Friedrich - a defender - managed to beat Alex to the ball and score with a header from a corner that went in off the underside of the crossbar in the 91st minute.
''It was a game of character,'' Leverkusen coach Robin Dutt said. ''We had to take a chance. Of course it's lucky when it works out.''
The result piles even more pressure on Chelsea manager Andre Villas-Boas, whose team has lost three of the last four games in the Premier League and must now beat Valencia at home in its final group match to guarantee a spot in the knockout round.
''It's details that have been deciding our fate at the moment,'' Villas-Boas said. ''We left our back exposed.''
Chelsea would have clinched a spot in the knockout round with a win and Didier Drogba had given the London club the lead in the 48th, when he turned his marker before dispatching a low shot to the far corner.
''You could see that Chelsea are a little unsettled at the moment,'' said Leverkusen midfielder Michael Ballack after his 100th European appearance. ''Only after we conceded could you see how much talent (we have) in this team.''
Eren Derdiyok equalized in the 73rd, two minutes after coming on as a substitute, when Sidney Sam waited to draw out Petr Cech before crossing for the Switzerland striker to head into an empty net.
''To turn the game around like that says a lot about the team,'' Derdiyok said. ''Of course I'm delighted.''
Leverkusen tops Group E on nine points, with Chelsea and Valencia - both on eight - meeting in their last group game.
Even if Leverkusen loses its last game against Genk, which lost 7-0 in Valencia, and Chelsea draws with Valencia, the Bundesliga runner-up would progress based on points gained in head to head games between the three.
''It's not a fair result in the end,'' Villas-Boas said. ''It was heading for a 1-1, there were big chances for both teams but I think we had the good share of the chances, in the first half and in the second half.''
Indeed, Drogba might have scored a hat trick, the Ivory Coast striker drawing a shot wide in the fifth minute, and then shooting over an open goal in the 38th, when he took the ball past Leverkusen's 19-year-old goalkeeper Bernd Leno.

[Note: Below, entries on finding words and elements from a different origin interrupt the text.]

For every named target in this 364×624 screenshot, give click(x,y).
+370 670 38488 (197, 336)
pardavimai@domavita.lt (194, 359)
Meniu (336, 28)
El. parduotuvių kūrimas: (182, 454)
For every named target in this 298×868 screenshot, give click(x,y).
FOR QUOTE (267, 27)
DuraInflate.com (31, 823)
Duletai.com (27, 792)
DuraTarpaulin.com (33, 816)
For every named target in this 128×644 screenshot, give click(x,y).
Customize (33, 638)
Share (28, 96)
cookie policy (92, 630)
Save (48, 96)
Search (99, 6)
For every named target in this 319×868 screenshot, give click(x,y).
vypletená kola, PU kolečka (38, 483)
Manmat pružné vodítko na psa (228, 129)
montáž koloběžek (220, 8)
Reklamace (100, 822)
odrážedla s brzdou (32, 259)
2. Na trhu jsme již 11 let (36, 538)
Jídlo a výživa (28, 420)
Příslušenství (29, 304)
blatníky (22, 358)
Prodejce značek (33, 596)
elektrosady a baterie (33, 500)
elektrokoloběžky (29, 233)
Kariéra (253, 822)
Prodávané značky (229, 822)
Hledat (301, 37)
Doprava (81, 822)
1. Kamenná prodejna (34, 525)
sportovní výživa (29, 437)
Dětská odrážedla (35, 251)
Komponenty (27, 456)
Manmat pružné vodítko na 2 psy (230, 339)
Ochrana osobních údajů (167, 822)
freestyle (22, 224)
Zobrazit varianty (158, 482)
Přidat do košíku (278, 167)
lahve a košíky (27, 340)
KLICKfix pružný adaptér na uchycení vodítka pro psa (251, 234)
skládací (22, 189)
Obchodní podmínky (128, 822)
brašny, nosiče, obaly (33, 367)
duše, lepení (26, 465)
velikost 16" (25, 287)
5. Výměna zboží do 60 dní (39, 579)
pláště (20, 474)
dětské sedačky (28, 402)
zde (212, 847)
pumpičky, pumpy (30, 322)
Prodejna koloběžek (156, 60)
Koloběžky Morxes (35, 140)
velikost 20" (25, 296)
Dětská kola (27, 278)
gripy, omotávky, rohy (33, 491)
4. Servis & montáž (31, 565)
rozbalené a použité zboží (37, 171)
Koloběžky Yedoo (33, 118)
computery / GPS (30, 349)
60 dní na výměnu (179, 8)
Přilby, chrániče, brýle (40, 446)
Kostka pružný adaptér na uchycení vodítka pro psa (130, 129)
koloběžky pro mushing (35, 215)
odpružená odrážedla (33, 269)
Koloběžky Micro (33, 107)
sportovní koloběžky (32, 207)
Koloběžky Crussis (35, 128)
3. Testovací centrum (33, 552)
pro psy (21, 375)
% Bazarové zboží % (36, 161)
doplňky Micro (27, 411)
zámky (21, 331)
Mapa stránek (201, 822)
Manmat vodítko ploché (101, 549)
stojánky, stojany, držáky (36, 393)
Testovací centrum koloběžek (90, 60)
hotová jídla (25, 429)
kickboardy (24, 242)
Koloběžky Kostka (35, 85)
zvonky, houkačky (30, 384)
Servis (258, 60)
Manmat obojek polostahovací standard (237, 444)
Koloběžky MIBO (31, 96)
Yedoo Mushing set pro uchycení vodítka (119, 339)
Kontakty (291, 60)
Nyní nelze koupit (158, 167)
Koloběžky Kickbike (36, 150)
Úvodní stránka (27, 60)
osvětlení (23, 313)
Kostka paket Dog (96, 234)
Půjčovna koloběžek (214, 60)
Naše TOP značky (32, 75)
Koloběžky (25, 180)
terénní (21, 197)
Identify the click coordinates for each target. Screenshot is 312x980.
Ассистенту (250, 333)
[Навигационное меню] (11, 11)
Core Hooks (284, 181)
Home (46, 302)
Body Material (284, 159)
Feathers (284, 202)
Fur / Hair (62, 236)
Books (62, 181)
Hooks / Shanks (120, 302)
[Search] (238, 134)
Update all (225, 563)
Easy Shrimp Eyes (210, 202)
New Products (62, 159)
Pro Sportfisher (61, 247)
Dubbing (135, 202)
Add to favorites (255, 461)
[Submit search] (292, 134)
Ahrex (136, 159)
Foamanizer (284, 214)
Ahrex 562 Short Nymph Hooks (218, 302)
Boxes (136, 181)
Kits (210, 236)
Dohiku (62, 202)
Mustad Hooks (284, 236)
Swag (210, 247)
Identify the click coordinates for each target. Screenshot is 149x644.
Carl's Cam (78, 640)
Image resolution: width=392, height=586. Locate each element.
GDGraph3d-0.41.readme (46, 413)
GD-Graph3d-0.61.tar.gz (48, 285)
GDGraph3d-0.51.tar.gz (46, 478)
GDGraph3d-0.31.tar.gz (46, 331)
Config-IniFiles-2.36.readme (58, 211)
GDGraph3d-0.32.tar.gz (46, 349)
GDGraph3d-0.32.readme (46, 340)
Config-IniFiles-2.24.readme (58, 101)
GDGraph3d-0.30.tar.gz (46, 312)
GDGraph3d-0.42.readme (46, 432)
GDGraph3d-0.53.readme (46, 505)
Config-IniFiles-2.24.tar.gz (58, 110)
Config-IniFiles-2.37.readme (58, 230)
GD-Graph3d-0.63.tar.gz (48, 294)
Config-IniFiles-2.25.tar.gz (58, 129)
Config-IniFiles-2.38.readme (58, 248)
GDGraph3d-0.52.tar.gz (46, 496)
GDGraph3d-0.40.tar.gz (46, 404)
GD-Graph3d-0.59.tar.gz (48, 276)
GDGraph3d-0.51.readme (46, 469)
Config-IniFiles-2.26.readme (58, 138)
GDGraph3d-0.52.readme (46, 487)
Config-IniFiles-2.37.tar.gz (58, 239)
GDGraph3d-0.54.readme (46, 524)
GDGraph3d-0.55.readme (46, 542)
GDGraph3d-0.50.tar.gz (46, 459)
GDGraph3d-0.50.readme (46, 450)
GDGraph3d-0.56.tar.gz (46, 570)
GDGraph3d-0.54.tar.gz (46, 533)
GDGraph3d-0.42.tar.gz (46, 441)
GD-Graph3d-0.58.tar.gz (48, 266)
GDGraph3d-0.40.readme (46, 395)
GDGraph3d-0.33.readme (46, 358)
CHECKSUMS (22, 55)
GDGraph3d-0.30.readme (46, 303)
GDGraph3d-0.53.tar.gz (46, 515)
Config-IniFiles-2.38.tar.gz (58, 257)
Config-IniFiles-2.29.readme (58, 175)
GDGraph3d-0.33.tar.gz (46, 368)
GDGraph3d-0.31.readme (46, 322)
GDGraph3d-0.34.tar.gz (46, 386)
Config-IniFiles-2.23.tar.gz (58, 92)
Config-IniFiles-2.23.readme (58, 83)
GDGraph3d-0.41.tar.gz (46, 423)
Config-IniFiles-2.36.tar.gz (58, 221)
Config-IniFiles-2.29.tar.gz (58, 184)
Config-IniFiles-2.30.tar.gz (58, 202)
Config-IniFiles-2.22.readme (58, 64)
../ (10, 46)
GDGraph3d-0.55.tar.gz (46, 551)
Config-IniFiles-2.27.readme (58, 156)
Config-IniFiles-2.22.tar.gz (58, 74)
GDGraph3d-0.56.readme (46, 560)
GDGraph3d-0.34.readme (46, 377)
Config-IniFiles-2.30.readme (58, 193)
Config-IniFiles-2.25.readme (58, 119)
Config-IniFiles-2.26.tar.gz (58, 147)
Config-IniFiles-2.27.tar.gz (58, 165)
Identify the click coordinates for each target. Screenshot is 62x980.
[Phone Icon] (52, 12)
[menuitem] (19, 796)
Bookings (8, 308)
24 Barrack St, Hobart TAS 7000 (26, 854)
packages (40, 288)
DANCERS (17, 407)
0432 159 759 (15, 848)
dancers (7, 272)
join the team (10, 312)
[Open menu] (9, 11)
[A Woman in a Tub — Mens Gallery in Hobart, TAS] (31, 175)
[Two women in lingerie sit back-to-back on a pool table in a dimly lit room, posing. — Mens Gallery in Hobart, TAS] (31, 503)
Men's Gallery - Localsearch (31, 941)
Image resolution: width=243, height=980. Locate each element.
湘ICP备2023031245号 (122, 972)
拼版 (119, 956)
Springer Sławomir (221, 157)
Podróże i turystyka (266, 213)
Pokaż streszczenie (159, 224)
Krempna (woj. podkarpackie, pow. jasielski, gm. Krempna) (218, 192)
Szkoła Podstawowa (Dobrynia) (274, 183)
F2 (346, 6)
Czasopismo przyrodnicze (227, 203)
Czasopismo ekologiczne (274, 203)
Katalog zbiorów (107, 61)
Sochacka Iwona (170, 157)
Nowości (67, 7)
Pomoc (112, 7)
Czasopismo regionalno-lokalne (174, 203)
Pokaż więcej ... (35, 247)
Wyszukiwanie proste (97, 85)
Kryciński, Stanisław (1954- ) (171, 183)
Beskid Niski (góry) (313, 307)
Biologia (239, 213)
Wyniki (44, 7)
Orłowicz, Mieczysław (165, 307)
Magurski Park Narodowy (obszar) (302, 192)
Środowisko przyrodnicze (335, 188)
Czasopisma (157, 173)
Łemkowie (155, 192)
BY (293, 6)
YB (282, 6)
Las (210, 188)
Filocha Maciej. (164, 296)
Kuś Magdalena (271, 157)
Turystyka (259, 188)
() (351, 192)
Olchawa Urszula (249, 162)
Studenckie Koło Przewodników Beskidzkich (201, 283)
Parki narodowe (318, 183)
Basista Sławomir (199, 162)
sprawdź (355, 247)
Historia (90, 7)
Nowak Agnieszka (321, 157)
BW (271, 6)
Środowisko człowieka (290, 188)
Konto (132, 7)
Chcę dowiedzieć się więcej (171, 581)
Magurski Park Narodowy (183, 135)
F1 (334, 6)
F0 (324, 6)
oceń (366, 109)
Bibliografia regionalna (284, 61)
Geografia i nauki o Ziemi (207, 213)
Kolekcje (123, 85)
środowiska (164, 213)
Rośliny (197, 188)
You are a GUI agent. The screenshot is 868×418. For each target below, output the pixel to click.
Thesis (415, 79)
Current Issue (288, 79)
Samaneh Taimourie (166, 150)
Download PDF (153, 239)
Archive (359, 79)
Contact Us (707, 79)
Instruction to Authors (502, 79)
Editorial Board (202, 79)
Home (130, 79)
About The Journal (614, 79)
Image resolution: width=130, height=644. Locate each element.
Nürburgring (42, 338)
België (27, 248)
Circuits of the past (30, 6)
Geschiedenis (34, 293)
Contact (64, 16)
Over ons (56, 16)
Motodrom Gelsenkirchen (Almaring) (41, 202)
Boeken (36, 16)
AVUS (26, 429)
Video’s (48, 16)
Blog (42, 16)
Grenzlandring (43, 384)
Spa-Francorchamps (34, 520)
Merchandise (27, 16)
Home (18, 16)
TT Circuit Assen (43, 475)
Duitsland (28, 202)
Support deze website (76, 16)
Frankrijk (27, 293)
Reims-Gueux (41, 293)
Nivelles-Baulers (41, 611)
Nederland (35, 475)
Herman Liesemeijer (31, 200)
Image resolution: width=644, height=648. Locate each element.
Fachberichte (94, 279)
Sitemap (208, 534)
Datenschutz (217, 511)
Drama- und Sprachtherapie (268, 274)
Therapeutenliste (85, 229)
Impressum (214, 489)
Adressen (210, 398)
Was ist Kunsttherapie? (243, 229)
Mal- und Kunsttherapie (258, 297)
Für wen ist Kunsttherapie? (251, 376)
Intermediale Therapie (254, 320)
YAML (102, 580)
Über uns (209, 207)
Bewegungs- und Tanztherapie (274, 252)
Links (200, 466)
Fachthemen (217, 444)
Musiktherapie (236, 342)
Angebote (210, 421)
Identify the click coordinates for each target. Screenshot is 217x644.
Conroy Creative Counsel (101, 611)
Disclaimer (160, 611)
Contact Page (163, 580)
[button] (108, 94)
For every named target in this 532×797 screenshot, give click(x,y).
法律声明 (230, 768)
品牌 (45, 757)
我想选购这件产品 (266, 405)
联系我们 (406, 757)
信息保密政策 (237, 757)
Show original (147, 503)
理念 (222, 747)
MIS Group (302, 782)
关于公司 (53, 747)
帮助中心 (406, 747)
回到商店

Ballack was involved in almost every attacking Leverkusen move against his former club, and the 35-year-old almost scored in the 33rd, when his header from Gonzalo Castro's corner beat Cech but not the crossbar.
Daniel Sturridge provided Chelsea's main attacking threat after the 22-year-old was rewarded with a starting place after scoring as a substitute in Chelsea's 2-1 loss to Liverpool on Sunday, and it was he who set up Drogba for the goal.
The Ivorian should have scored another in the 54th, when he fired left with only Leno to beat.
Cech denied Ballack five minutes later, first with a flying save to tip the ball over, and then from point blank when it seemed the former Germany captain had to score.
Drogba's appeals for a penalty were waved away in the 77th, when he went down under Oemer Toprak's challenge, and the Chelsea striker blasted a volley wide from close range with only Leno to beat in the 84th.
But Villas-Boas didn't want to blame his misfiring forwards for the loss.
''The responsibility is mine,'' Villas-Boas said.